Can Nuclear Power Fuel Southeast Asia’s AI Boom?
AI is outgrowing Southeast Asia’s grid. Nuclear can close the gap, but only if governments move faster than reactors can be built
Singapore’s data centres are approaching full capacity, and regulators warn that supply may soon fall behind. In Jakarta, proposals for hyperscale campuses are multiplying, even as utility planners warn of grid limitations. Across Southeast Asia, the AI boom is running headlong into a constraint that chips and GPUs can’t solve: power supply and reliability.
Into that gap steps an unlikely contender: nuclear energy. Long shadowed by Chernobyl and Fukushima, nuclear power is being recast as a carbon-free, 24/7 power source. Its newest form, small modular reactors (SMRs), is compact and potentially more deployable than the gigawatt-scale plants of old. U.S. hyperscalers have already started locking nuclear in through long-term power purchase agreements (PPAs), ensuring price and supply. Southeast Asia may copy that playbook, but scaling by 2030 requires credible regulators, clear liability rules, guaranteed offtake, vendor financing, and execution roadmaps. The question is whether local governments can move faster than nuclear’s famously slow build times.

Data supplied —
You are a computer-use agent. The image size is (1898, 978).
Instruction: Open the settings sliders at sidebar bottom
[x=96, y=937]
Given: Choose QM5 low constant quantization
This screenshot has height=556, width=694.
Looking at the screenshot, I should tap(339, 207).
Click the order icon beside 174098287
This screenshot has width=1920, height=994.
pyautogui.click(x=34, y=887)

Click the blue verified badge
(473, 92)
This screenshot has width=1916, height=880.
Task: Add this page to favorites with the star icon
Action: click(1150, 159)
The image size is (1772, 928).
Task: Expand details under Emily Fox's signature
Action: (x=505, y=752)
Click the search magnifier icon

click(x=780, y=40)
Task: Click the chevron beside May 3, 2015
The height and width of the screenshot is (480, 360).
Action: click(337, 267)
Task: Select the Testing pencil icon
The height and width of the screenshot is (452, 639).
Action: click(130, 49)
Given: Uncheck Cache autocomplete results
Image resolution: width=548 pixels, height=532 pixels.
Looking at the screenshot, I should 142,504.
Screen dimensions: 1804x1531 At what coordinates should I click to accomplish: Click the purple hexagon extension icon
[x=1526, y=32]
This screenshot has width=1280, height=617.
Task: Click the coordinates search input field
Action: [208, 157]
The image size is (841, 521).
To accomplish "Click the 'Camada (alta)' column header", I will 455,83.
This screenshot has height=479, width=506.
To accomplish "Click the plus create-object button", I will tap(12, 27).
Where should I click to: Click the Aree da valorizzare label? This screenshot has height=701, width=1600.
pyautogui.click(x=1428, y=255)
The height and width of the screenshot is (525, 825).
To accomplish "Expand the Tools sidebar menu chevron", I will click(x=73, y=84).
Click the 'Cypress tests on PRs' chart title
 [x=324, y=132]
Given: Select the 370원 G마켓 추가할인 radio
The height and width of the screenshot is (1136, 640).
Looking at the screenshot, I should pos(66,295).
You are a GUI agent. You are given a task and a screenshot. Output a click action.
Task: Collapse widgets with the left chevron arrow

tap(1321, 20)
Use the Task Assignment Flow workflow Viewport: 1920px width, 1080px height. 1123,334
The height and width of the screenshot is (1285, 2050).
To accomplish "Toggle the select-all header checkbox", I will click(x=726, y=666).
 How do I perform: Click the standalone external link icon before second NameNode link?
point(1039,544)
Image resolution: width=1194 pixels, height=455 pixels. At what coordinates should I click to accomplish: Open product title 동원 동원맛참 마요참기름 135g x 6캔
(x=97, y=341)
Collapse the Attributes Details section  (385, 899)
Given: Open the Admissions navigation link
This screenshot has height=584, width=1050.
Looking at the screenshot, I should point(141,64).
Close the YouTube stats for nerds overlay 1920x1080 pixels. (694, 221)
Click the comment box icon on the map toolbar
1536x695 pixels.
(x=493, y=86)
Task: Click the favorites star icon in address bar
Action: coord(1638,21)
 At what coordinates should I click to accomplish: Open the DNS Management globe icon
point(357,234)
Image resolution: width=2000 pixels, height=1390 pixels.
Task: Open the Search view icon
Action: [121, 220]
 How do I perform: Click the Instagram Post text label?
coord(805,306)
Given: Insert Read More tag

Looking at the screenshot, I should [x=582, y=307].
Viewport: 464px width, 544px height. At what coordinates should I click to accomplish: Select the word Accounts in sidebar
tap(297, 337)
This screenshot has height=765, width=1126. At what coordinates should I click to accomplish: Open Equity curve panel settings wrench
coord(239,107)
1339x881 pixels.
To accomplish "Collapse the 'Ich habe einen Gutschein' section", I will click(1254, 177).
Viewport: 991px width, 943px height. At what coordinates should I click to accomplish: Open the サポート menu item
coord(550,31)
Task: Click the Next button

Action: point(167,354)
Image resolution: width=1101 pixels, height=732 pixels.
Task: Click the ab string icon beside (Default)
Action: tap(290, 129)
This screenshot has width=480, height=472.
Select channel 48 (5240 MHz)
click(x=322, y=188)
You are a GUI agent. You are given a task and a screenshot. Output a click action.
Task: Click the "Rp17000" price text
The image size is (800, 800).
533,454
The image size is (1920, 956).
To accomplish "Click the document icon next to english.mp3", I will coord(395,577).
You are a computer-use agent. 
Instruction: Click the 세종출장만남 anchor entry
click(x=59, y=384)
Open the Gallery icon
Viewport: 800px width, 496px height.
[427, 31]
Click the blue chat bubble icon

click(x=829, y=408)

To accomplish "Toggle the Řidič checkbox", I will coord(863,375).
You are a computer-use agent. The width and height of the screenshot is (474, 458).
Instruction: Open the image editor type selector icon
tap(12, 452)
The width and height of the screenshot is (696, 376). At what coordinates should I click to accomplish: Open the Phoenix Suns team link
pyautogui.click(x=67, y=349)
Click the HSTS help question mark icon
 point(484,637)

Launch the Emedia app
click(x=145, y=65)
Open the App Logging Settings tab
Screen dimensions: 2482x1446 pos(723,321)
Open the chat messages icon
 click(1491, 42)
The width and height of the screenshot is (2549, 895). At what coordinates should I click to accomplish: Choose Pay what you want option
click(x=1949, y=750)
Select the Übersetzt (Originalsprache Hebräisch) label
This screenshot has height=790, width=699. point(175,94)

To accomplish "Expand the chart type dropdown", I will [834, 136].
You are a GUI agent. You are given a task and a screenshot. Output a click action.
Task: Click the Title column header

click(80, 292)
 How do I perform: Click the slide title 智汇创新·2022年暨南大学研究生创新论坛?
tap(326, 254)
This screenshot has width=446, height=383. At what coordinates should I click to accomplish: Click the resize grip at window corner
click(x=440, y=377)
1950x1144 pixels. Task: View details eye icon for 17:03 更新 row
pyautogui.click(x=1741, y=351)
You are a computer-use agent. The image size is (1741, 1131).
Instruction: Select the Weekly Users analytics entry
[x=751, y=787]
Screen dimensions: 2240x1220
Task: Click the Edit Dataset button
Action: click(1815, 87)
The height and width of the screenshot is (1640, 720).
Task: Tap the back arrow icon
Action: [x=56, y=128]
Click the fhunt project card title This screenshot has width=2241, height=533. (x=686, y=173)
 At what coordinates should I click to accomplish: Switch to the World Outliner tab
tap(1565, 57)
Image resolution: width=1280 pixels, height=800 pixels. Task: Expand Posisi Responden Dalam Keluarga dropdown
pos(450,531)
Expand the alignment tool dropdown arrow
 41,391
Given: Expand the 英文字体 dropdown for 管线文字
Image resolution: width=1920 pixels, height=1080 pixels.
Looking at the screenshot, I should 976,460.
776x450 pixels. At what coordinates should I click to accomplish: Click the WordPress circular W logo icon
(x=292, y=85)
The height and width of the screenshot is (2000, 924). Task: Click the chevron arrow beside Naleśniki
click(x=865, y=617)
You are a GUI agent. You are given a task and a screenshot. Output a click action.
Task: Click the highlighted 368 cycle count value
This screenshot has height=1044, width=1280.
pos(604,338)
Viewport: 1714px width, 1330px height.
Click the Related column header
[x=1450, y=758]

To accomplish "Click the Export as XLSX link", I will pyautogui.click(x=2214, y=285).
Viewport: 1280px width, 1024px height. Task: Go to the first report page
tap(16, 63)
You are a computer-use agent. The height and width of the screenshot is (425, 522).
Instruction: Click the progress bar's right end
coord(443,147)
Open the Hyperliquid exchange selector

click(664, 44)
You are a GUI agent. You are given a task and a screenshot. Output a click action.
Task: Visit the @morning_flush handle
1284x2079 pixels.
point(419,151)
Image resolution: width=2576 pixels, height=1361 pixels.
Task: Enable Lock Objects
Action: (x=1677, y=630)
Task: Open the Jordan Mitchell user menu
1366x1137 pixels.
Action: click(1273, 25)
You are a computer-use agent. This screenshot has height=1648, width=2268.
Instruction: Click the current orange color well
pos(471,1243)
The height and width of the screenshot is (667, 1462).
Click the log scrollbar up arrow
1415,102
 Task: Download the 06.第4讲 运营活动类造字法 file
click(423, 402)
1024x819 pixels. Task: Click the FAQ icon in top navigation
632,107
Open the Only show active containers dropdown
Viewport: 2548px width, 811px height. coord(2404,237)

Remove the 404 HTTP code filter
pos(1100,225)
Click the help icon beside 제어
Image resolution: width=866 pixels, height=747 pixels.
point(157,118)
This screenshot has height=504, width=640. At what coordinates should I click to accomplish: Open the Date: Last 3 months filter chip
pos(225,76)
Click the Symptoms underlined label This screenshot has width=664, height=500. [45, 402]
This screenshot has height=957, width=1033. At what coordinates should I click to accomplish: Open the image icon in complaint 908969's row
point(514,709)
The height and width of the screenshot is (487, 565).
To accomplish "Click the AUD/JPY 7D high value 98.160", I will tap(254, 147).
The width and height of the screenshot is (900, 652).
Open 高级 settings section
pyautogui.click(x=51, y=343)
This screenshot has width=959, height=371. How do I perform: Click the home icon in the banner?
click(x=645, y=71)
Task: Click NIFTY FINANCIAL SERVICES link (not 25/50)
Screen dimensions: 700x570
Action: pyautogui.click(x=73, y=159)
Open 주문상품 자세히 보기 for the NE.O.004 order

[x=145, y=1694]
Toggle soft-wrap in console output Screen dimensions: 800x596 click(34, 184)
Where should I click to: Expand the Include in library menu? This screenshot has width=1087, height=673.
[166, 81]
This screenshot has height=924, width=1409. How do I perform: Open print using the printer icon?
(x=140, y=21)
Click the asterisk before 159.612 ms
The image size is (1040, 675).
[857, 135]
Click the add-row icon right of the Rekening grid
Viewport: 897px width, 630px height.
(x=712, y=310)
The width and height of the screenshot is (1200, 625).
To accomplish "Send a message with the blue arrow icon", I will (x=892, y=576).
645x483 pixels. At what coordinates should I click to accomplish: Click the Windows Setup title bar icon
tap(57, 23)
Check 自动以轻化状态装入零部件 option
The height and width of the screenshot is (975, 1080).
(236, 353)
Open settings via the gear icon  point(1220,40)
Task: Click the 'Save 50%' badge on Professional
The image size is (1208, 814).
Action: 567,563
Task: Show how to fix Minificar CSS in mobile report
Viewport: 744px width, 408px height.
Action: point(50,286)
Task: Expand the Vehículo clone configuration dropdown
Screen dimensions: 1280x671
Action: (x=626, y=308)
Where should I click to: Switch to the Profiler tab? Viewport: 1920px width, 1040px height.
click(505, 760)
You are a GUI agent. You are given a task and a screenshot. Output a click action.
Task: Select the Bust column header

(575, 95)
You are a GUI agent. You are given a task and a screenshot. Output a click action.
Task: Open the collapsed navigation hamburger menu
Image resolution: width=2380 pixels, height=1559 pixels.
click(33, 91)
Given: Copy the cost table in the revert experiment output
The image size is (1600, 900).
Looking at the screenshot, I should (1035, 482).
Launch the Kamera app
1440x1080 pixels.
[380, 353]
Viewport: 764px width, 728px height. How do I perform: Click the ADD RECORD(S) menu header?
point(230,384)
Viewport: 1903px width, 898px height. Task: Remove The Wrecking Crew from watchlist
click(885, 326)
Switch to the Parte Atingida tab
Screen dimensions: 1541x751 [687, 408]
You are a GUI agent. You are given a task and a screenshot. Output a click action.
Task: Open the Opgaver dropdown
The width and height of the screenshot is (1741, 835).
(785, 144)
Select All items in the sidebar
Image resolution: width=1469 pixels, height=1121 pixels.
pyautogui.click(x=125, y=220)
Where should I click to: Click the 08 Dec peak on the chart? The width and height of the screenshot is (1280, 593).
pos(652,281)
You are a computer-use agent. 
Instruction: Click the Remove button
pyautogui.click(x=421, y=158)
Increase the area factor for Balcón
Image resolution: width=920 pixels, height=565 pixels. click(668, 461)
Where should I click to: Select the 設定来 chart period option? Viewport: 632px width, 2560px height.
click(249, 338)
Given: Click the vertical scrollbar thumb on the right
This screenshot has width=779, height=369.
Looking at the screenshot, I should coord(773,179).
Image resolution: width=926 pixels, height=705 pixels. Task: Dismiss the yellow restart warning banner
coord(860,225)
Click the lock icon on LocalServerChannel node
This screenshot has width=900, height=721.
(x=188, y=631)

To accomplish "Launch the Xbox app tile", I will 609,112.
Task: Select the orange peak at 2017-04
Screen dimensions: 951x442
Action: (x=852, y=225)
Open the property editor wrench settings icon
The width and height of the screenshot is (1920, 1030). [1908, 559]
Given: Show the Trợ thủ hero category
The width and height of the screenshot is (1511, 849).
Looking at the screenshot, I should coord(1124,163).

Required tasks —
**A)** Sum up the article on nuclear power and Southeast Asia's AI boom in two sentences.
**B)** Write the next part of the article on nuclear power and Southeast Asia's AI boom, picking up after its final sentence.
The entries have nothing to do with the article on nuclear power and Southeast Asia's AI boom.

Replies —
**A)** In Southeast Asia, the growth of AI is running into limits on power supply and grid reliability, with Singapore's data centers nearing full capacity and Jakarta's planners warning of grid limits. Nuclear energy, especially small modular reactors, is being put forward as a carbon-free, round-the-clock answer, but scaling it by 2030 depends on credible regulators, clear liability rules, guaranteed offtake, vendor financing, and governments moving faster than reactors can be built.

**B)**
Why Nuclear, Why Now
The International Energy Agency (IEA) projects global data center demand will more than double to 945 TWh by 2030, with Southeast Asia nearly doubling from 2024 levels. Training and running large AI models consumes vast electricity, and nuclear’s reliability makes it attractive: U.S. reactors run at 92% capacity factors, far above intermittent renewables.
One gigawatt-scale reactor can power a hyperscale AI campus with near-zero emissions, which aligns with tech firms’ climate pledges while giving investors price stability.
The U.S. Playbook
Hyperscalers are not waiting:
AWS–Talen Energy: 1.92 GW PPA at the Susquehanna plant, ramping supply through the 2030s.
Microsoft–Constellation: 20-year PPA reviving Three Mile Island Unit 1, first power by 2028.
Meta–Constellation: 20-year, 1,121 MW PPA from the Clinton Clean Energy Center starting 2027.
These structured PPAs de-risk both price and volume, enabling tech firms to invest in clean power projects and lock in the output to meet their data center needs. These deals work because regulators, liability frameworks, and bankable offtakers minimize risks: three ingredients Southeast Asia will need to replicate.

Southeast Asia: Who’s Really Moving?
While Asia Pacific PPA markets are nascent and regulations complex, AI-driven nuclear discussions are gaining momentum in Southeast Asia:
Front-runners
Philippines: Law and load aligned. Meralco and EDF are exploring nuclear deployment; independent regulator PhilATOM (the Philippine Atomic Energy Regulatory Authority) is already in place, a major boost for bankability.
Vietnam: Policy thaw underway. A January Hanoi–Moscow deal revives nuclear plans; Decree 57/2025 enables direct power purchase agreements (DPPAs), letting private generators sell directly to hyperscalers. A 4 GW target by 2031 could power dozens of AI campuses, if politics stay steady.
Middle ground
Singapore: Land-scarce but nuclear-curious. A U.S.–Singapore civil nuclear pact is signed. The Energy Market Authority quietly commissioned Mott MacDonald in September to study SMRs for AI-driven load.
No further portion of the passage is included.